■ AUSGANGSTEXT:
========================

Schrift und Bekenntnis oder Aufmerksamkeit und Interesse?

Es ist dankens- und bemerkenswert, dass Oberkirchenrätin Dr. Wibke Janssen in der Februar-Ausgabe von EKiR.info das Stichwort "Kirchenbindung" nennt. Sie geht zunächst von sich selbst aus, wenn sie schreibt:

 

"Bindung entsteht durch berührende gute Erfahrung. So bin ich meiner Kirche verbunden."

 

Obwohl sie mich zuweilen tief verletzt hat, könnte ich dasselbe sagen. Die evangelische Kirche ist und bleibt meine Heimat und ich werde ihr aller Voraussicht nach bis an mein Lebensende verbunden bleiben. Aber gerade dieses Stichwort Kirchenbindung weist darauf hin, was unsere Kirche vielleicht am meisten bedroht. Janssen schreibt:

 

"Die Bindung an der Kirche nimmt ab. Wenn eine Generation der nächsten nicht von der Sehnsucht nach dem Meer erzählt, dem, was die Kirche für das Leben bedeuten kann, dann steigen weniger Passagiere ins Schiff der Gemeinde. Wenn Wissen und Technik des Segelns, biblische Geschichten und die Bedeutung  christlicher Riten und Fester nicht weitergegeben werden, verliert die Aussicht an Kraft, dass es an Bord etwas zu erleben und zu gestalten gibt."

 

Damit spricht Janssen etwas an, was in den letzten Jahren und Jahrzehnten nicht häufig im Blick war. Kirchenbindung oder Verbundenheit geschieht, in dem ich mich mit der Kirche identifiziere. Um mich mit ihr zu identifizieren, muss ich ihre Identität kennen. Die lerne ich nur kennen, wenn ich ihre Geschichte kenne und weiß, wo sie her kommt. Das führt zur zentralen Bedeutung von Schrift, Bekenntnis und Überlieferung. Das erfordert im gewissen Sinne eine konservative, also bewahrende Haltung, nicht um bei dieser stehen zu bleiben, sondern, um den Weg weiterzugehen - "aufbrechen" sollte man hier nicht sagen, weil wir ja schon unterwegs sind und uns den Menschen angeschlossen haben, die schon seit Jahrhunderten unterwegs sind.

========================

■ DATENSATZ:
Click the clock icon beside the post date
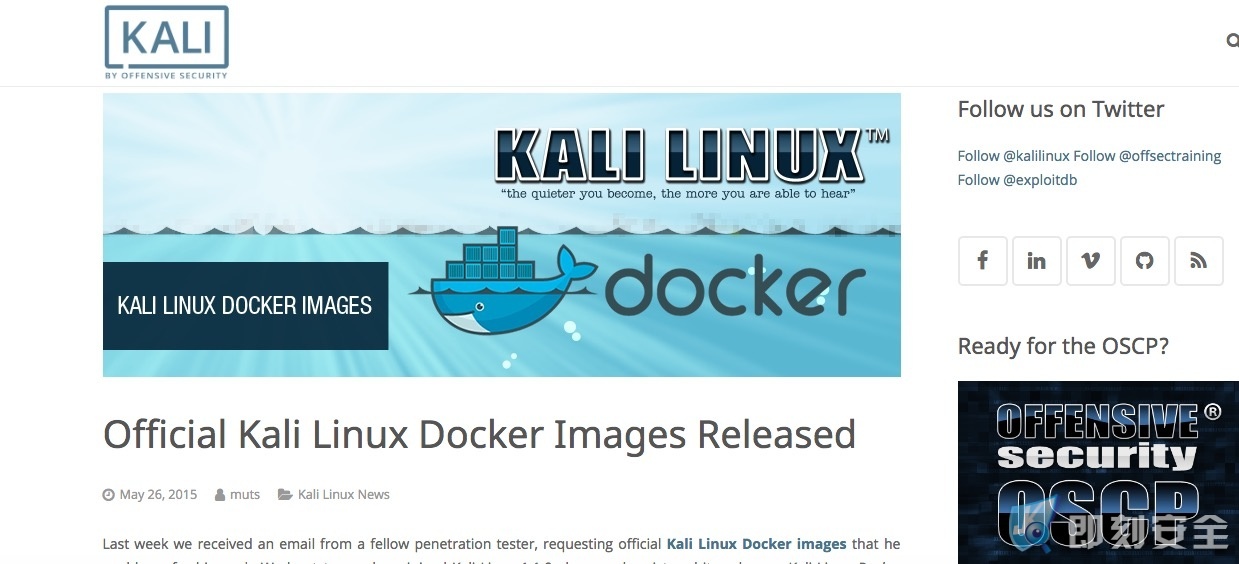This screenshot has width=1239, height=564. pos(108,494)
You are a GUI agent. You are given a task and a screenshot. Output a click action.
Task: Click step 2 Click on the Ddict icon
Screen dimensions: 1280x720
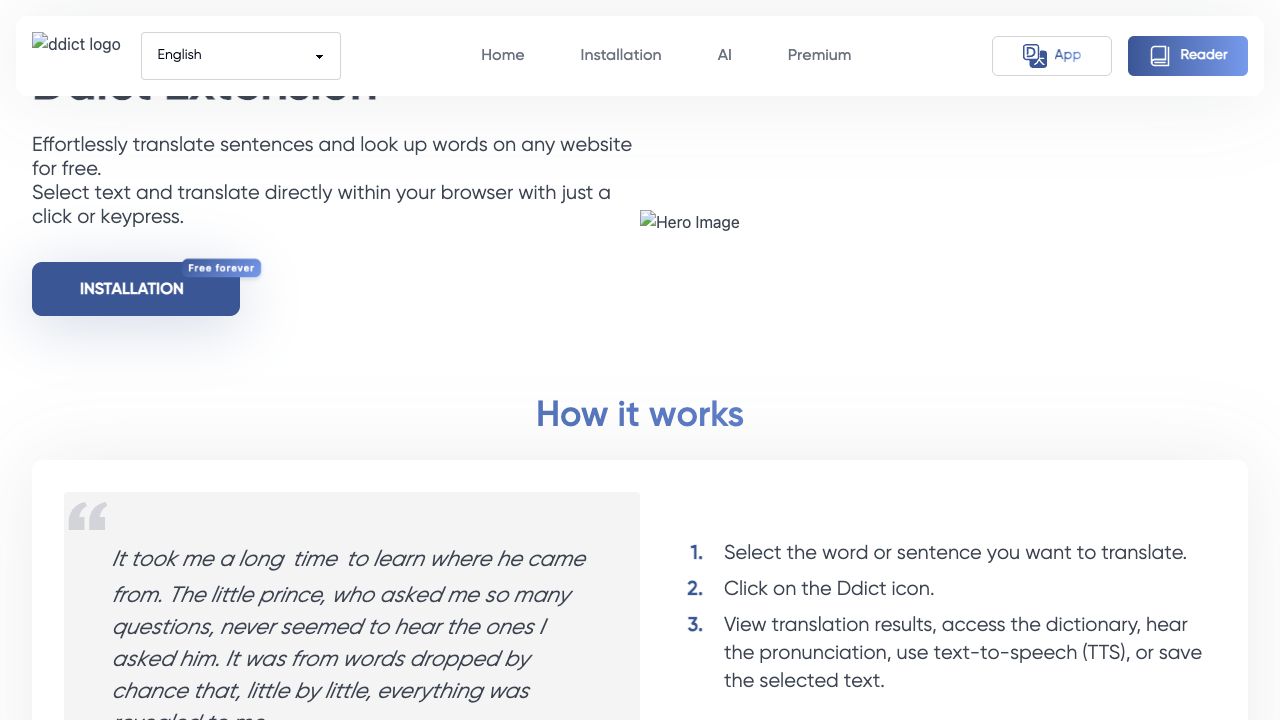tap(828, 588)

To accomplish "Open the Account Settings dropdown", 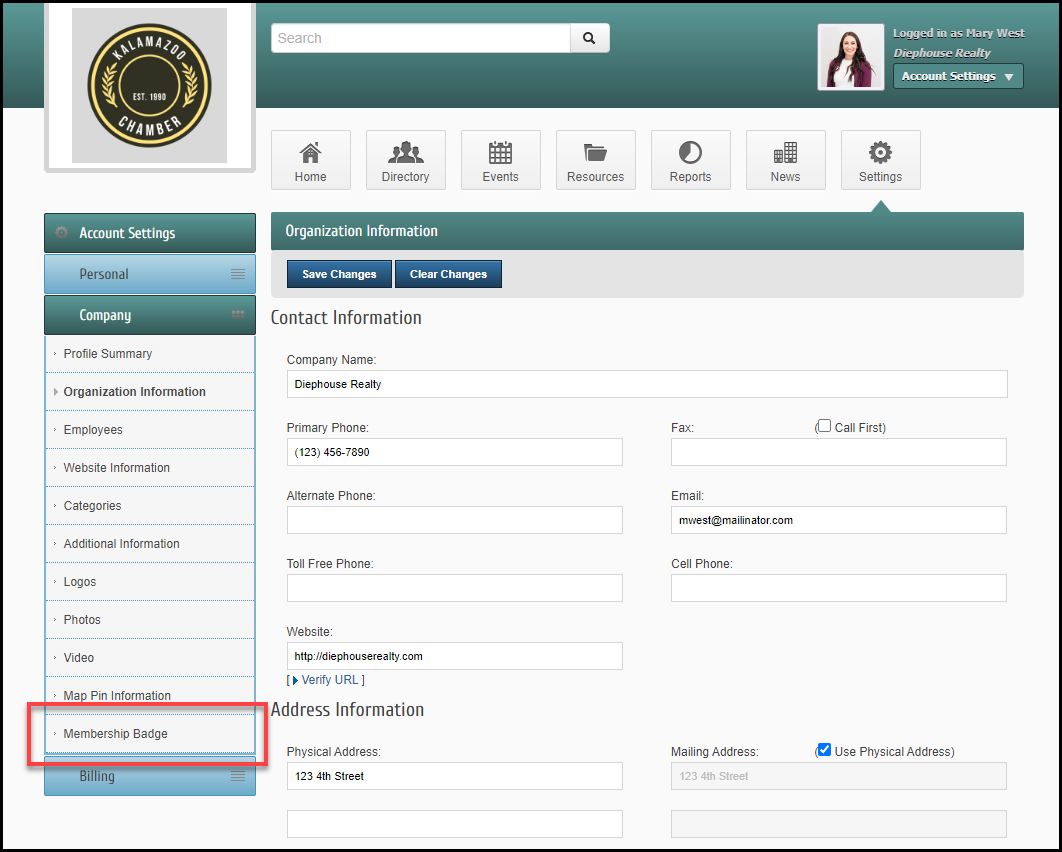I will tap(957, 76).
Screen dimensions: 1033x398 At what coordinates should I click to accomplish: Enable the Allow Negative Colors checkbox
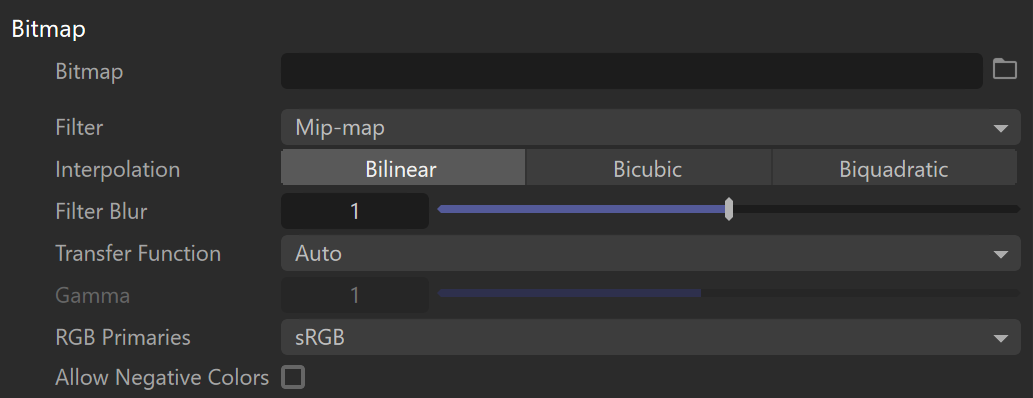(x=293, y=378)
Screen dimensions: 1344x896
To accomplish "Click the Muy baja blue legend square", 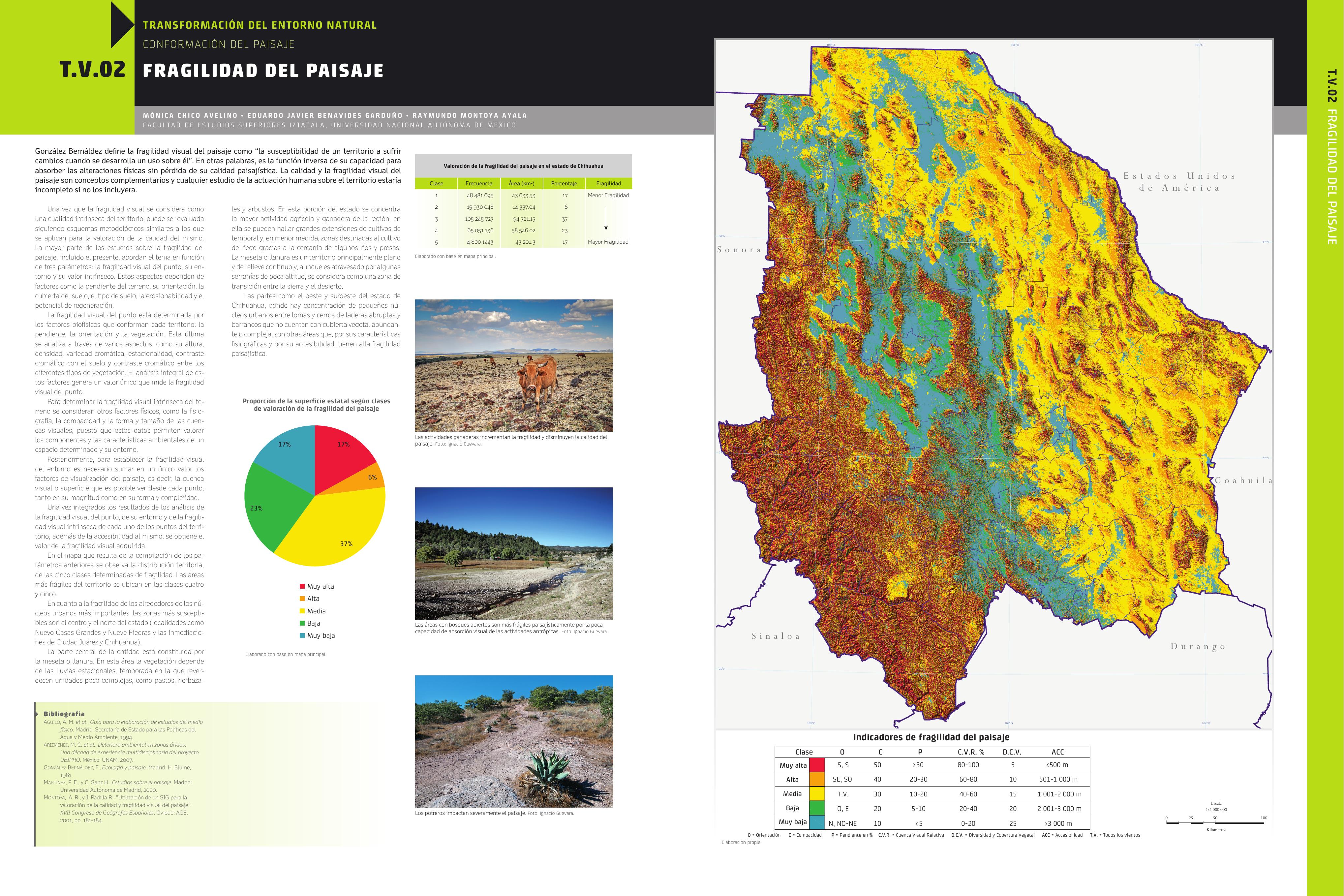I will (302, 635).
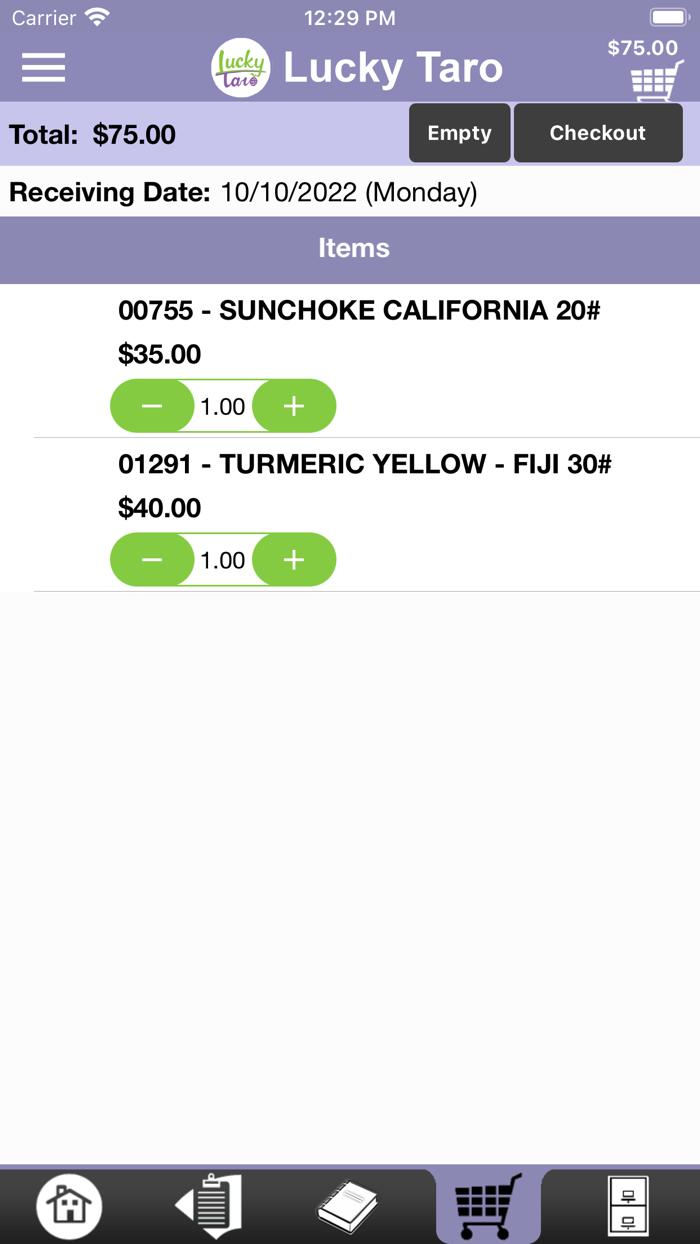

========================

■ AUFGABE 1:
Beantworten Sie zum Text über Kirchenbindung folgende Fragen:
(a) In welcher Ausgabe von EKiR.info nennt Dr. Wibke Janssen das Stichwort „Kirchenbindung“?
(b) Wodurch entsteht laut ihrem ersten Zitat Bindung?
(c) Welche drei Dinge erhalten nach dem Text dadurch zentrale Bedeutung?
■ AUFGABE 2:
Schreiben Sie aus dem Text über Kirchenbindung die Stelle von „Damit spricht Janssen“ bis einschließlich „Jahrhunderten unterwegs sind.“ wortgetreu ab.
■ AUFGABE 3:
Führen Sie den Text über Kirchenbindung im Anschluss an seinen letzten Satz weiter.

■ ERWARTETE LÖSUNG 1:
(a) In der Februar-Ausgabe.
(b) Durch berührende gute Erfahrung.
(c) Schrift, Bekenntnis und Überlieferung.

■ ERWARTETE LÖSUNG 2:
Damit spricht Janssen etwas an, was in den letzten Jahren und Jahrzehnten nicht häufig im Blick war. Kirchenbindung oder Verbundenheit geschieht, in dem ich mich mit der Kirche identifiziere. Um mich mit ihr zu identifizieren, muss ich ihre Identität kennen. Die lerne ich nur kennen, wenn ich ihre Geschichte kenne und weiß, wo sie her kommt. Das führt zur zentralen Bedeutung von Schrift, Bekenntnis und Überlieferung. Das erfordert im gewissen Sinne eine konservative, also bewahrende Haltung, nicht um bei dieser stehen zu bleiben, sondern, um den Weg weiterzugehen - "aufbrechen" sollte man hier nicht sagen, weil wir ja schon unterwegs sind und uns den Menschen angeschlossen haben, die schon seit Jahrhunderten unterwegs sind.

■ ERWARTETE LÖSUNG 3:
 

Aber genau dies gerät auf fahrlässige Weise immer wieder aus dem Blick. Als die Leute angefangen haben, bei abnehmender Verbundenheit die Kirche zu verlassen, haben viele gedacht: Wir dürfen ihnen nicht Schrift und Bekenntnis, mit Geschichte und Identität kommen. Daran fühlen sich diese Menschen gerade nicht gebunden. Wir müssen sie vielmehr auf die Gegenwart, auf ihre Aktualität aufmerksam machen, ihre Neugier wecken, die Kirche interessant macht, sie vor den Augen der Öffentlichkeit inszenieren. Dann werden sie schon kommen, um zu gucken, was es damit auf sich hat und was dahinter steckt.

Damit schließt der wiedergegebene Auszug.